In this series of liveProjects, you’ll step into the role of a forensics consultant. You’re investigating a ring of cyber criminals who are blackmailing prominent social media personalities with scandalous “deepfake” videos. These videos use a deep learning model to splice a victim’s face onto an actor, creating highly realistic content that can be indistinguishable from the real thing. Your boss wants you to develop a method to efficiently detect these deepfakes from a huge data set of online videos. The method needs to be fast, and also run without needing GPU resources, which are in short supply. Each project in this series covers a different aspect of developing this deepfake detecting solution, with essential computer vision and machine learning skills you can easily transfer to other tasks.
In this liveProject, you’ll develop a machine learning solution that can identify the difference between faces in deepfake videos and real faces. You’ll use a support-vector machine (SVM) classifier approach to determine which videos have the artifacts associated with deepfakes, and combine face detection, feature extraction, and your SVM classifier together in one pipeline to create your detection system.

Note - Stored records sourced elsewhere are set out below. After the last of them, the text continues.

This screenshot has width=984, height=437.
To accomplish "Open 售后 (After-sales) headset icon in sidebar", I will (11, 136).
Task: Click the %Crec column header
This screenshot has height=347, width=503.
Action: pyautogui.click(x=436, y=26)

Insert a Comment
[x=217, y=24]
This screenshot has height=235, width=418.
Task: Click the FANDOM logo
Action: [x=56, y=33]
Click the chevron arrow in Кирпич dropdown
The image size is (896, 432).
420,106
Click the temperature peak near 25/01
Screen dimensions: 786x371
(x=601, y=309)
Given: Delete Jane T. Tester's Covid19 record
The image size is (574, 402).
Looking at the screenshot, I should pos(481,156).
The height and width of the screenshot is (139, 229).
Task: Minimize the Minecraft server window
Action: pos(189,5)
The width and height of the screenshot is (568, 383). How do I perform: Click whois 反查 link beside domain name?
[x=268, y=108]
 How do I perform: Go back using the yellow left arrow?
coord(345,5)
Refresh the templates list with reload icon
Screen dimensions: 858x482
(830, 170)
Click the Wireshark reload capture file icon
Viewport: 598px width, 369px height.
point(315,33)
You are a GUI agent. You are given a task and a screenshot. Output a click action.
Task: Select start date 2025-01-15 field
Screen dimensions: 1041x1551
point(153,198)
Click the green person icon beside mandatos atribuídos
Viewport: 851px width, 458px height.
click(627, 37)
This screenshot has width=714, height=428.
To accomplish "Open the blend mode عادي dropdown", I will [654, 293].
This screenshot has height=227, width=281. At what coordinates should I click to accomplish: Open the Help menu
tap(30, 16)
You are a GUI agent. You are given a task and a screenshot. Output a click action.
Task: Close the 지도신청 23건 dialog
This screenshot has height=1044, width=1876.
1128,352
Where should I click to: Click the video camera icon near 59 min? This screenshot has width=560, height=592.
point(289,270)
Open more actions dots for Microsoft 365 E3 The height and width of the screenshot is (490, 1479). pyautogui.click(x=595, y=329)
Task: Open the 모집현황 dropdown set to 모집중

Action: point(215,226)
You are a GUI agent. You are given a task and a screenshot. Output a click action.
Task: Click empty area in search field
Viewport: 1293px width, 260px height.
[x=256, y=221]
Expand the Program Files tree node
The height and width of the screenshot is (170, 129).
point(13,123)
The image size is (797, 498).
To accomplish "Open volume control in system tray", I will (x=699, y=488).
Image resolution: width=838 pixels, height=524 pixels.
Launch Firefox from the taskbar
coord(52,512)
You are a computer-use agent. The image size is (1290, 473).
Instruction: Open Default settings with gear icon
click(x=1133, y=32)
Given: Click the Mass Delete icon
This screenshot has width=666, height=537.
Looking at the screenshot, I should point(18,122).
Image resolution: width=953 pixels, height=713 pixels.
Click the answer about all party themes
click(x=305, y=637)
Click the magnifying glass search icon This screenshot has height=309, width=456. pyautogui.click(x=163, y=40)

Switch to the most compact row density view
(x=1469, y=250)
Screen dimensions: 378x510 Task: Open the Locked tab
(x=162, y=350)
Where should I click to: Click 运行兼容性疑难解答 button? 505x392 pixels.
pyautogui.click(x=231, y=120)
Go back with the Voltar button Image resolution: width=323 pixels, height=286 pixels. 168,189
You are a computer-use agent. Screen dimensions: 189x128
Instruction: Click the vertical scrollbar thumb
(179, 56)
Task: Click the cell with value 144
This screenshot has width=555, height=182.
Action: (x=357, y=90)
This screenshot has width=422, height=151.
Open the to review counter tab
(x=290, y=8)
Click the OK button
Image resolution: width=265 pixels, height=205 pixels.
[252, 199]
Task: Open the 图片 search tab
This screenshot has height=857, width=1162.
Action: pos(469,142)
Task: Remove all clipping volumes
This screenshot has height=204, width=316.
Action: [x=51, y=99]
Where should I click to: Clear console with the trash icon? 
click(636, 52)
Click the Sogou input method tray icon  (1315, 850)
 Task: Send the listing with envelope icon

Feature extraction is an essential part of detecting deepfake videos. In this liveProject, you’ll analyze both deepfaked and real video data in order to determine what features are common in faked videos. You’ll then compute those features for faces detected in the videos to determine which are fake and which are real.
Face detection has numerous applications across software and is an essential part of the pipeline for detecting deepfake videos. In this liveProject, you’ll implement a component that detects faces in videos, and normalizes them to the same size and visual appearance. This component is a vital foundation for a deepfake detection system.